Though leading female role models were in short supply when she started out, she remembers mentors along the way—her first boss, who was “kind of crazy, but taught me about detail,” and a minority partner who was “a bulldog,” an example of “aggressiveness and assertiveness.”

Those experiences of having largely to carve out her own path inform her commitment to helping others, not only in the industry: last year she joined the board of the Girl Scouts of Greater Chicago and Northwest Indiana.

Every time you’re at the table you speak up because that’s why you’re there. Your story needs to be told.


Stepping up, speaking out

Given her success, Austen has what might at first seem to be some unusual advice for young entrepreneurs, especially women. “I don’t believe in necessarily setting goals for myself,” she says. Then comes the explanation: “Because I don’t want to limit myself. I’ve always said, ‘Things are going to be big. I don’t know what that looks like, what that means, but I know it’s going to be big.’

“I never thought I would have my own agency, but of course when the opportunity came I took it because things are going to be big. I think that a lot of people focus on the end goal instead of focusing on the potential. Like, what could happen?”

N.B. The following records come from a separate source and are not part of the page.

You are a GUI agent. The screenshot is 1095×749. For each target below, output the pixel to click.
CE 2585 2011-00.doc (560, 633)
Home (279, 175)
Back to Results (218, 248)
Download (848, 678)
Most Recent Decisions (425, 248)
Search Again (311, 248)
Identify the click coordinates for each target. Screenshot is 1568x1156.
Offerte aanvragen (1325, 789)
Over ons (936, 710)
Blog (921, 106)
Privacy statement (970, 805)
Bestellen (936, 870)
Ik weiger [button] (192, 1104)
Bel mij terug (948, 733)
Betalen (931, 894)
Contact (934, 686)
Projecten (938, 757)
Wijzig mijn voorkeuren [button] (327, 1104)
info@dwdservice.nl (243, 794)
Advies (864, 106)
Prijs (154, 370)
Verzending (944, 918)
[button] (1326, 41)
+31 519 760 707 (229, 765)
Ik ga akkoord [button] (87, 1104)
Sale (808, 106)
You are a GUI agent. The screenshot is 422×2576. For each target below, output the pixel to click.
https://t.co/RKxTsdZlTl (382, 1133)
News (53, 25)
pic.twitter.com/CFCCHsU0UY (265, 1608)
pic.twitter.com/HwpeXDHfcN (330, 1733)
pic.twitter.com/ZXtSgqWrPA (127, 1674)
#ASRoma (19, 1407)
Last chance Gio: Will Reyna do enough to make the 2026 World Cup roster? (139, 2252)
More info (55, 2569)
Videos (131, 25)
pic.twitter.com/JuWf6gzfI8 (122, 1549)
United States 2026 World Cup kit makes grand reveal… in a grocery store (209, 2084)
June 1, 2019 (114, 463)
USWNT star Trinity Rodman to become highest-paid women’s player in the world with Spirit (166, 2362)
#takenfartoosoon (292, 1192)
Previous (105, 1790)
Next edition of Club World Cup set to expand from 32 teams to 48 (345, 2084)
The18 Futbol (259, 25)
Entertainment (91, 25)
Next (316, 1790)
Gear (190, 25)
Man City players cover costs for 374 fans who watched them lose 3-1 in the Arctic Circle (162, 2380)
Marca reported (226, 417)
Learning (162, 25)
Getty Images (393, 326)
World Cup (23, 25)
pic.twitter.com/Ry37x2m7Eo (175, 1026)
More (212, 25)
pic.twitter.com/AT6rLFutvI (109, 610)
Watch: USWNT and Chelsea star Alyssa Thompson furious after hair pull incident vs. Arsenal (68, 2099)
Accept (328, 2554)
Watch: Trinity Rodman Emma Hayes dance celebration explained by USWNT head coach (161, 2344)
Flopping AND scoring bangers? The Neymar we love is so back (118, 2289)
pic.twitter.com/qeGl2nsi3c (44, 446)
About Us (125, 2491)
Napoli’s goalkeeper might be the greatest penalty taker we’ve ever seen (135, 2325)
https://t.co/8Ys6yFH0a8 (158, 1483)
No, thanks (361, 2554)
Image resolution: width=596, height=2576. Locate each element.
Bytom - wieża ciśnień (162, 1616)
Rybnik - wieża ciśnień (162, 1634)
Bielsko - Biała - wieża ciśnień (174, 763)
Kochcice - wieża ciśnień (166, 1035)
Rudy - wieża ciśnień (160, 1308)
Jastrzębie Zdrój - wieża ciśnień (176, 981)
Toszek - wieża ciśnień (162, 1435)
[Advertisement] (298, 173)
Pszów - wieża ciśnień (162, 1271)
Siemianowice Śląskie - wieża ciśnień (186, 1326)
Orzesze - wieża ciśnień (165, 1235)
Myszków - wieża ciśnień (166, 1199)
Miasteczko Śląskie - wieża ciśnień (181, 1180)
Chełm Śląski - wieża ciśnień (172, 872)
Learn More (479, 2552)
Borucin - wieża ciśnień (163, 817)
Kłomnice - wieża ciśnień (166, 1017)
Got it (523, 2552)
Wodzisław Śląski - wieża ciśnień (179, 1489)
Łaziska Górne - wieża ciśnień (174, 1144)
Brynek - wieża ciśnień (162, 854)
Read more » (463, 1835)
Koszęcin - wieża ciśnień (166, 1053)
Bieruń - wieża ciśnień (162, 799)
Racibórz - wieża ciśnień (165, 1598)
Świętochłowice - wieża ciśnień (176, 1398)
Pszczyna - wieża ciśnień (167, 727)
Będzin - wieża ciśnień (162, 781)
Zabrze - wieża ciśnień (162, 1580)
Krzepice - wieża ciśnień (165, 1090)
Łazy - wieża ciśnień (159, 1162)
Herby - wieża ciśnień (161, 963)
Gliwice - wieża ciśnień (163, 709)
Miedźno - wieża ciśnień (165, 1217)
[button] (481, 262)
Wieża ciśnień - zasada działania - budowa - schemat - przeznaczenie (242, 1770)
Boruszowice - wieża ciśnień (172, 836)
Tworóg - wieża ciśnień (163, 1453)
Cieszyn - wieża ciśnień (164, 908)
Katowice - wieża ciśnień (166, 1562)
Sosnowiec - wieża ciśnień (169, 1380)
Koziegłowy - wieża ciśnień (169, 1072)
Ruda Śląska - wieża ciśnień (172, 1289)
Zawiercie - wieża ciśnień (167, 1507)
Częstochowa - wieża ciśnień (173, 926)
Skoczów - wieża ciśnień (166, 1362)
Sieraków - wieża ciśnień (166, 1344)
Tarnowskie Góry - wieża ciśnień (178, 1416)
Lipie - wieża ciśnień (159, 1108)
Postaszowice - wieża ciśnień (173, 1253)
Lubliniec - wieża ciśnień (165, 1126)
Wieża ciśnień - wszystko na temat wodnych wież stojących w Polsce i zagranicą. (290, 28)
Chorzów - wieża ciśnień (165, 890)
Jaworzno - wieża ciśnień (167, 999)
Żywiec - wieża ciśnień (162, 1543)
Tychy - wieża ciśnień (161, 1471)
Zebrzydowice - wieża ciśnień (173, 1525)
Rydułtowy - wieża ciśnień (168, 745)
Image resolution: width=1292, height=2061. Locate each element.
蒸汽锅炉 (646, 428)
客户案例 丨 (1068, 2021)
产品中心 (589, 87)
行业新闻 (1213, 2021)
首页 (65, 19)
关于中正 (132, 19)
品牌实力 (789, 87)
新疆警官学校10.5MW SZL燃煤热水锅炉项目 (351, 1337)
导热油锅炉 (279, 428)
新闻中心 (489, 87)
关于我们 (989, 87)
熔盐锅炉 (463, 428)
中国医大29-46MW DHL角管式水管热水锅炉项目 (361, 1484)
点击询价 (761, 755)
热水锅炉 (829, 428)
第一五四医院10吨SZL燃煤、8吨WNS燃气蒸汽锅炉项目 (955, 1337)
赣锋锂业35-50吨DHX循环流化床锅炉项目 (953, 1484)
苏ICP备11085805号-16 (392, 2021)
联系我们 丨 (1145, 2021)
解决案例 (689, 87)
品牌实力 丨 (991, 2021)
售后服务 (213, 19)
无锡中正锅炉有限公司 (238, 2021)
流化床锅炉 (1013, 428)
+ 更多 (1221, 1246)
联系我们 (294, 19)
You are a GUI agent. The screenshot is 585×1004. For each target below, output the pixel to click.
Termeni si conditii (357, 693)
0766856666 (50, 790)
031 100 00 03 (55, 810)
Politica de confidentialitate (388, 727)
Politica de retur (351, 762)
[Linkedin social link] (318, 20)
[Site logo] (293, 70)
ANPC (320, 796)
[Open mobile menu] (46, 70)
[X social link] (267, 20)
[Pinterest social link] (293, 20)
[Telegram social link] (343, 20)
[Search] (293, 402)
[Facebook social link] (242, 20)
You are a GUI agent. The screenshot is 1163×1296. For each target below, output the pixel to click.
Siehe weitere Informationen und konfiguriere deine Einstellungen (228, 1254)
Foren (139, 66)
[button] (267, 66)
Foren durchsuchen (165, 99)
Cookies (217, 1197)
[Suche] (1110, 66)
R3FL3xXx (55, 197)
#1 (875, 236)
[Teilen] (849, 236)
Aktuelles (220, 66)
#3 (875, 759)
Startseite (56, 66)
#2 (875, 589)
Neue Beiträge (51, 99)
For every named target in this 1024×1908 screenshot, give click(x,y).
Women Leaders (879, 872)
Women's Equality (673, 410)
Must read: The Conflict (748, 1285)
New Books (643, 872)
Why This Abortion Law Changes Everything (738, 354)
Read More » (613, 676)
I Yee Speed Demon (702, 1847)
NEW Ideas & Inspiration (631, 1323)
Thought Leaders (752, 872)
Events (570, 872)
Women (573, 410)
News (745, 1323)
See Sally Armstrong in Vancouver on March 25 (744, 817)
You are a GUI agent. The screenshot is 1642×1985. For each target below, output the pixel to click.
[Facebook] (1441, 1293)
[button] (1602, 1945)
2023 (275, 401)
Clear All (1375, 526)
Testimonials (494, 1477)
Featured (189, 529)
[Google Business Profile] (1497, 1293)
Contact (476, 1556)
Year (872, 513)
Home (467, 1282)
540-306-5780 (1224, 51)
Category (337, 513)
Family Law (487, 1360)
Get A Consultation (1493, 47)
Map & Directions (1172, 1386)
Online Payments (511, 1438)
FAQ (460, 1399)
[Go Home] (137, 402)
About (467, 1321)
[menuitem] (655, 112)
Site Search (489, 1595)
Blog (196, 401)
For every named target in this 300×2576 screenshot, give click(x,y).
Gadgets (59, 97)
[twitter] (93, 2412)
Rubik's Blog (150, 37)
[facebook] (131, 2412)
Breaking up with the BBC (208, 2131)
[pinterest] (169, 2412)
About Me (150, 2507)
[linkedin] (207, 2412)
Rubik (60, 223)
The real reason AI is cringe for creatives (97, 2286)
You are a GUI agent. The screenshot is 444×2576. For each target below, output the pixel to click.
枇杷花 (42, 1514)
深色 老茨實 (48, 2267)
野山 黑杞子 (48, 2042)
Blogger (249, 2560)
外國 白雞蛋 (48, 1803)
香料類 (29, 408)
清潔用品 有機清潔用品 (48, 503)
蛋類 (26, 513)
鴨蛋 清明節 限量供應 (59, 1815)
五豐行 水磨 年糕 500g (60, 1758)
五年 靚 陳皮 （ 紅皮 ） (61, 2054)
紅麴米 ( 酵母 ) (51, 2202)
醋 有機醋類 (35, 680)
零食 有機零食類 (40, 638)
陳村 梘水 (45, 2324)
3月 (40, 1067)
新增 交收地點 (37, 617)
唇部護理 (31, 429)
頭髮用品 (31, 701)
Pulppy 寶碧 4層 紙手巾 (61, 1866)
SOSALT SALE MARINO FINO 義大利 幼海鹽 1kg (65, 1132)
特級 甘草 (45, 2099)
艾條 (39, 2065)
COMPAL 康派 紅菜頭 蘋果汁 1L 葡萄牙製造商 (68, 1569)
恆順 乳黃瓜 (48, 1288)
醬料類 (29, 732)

She offers an example: “They may say, ‘I want to have this house and it looks this way,’ when they could say, ‘I just want to live grand.’ That’s always helped me kind of not narrow myself into any particular place.”

Along with being open to possibilities, Austen emphasizes being tough when necessary. “You really have to have inner strength. You know, bullies are going to happen. Terrible people are going to cross your path. Someone’s going to treat you unfairly.

“You have to see around, above, and beyond that because you cannot let that stop you from achieving what you want to achieve, and that can be really tough.

“Honestly, those two things together are what hold a lot of people back from doing what they want to do. I don’t mean fenced in. I don’t mean the opposite is weak. I mean the idea that when an obstacle pops up, don’t focus on the obstacle, focus on getting around it, above it, below it, if you need to, but don’t let anything stop you from getting what you want and what you deserve.”

Despite her success, she still carries with her “the little Black girl who didn’t come from a lot” into all her meetings. “I’m in the room with people whose backgrounds are nothing like that, and I could be intimidated. I think a lot of young people might struggle with that, in particular kids of color.

“It takes a lot of trickery in your own mind to kind of say, ‘I do belong here. I’m at this table for a reason, and I need to speak up.’ And so when I’m advising young people, I tell them, ‘Every time you’re at the table, you speak up because that’s why you’re there. Your story needs to be told, and you need to bring your full self to the table.’


Quick-fire questions about media, mentors, and moments

All-time best ads?

The McDonald’s commercials always stuck with me growing up, because of the jingles. Especially the Michael Jordan one; I’m from Chicago so he’s as close to God as you can get.

Best business book?

Winning by Jack Welch, the former General Electric chairman and CEO. Great tips on leadership.

Bucket-list trip?

Italy. I had a global position for two years where I was going between Europe, the United States, and parts of Asia, and somehow I never got to Italy. We were planning to go last year and then COVID-19 happened.

What’s on repeat play?

I’m a huge Michael Jackson fan, so Off the Wall. That album is on every musical device. “Rock With You” is the favorite song.

Favorite actress?

Viola Davis. Her personal story is so amazing, and I feel like I relate to her in some ways. She had to overcome a lot to get into the industry that she is in.

Greatest role model?

My mother, of course, but then Oprah for the way she overcame obstacles and challenges to become the most powerful woman in television. She started off in Chicago, and I remember watching her from a small child.

Perfect Sunday morning?

Get up, make coffee, and sit with the New York Times in a chair in my living room window. If I can read one section without being disturbed, I’m a happy girl. Then eventually everyone comes into the living room, and we’re sitting there and we talk.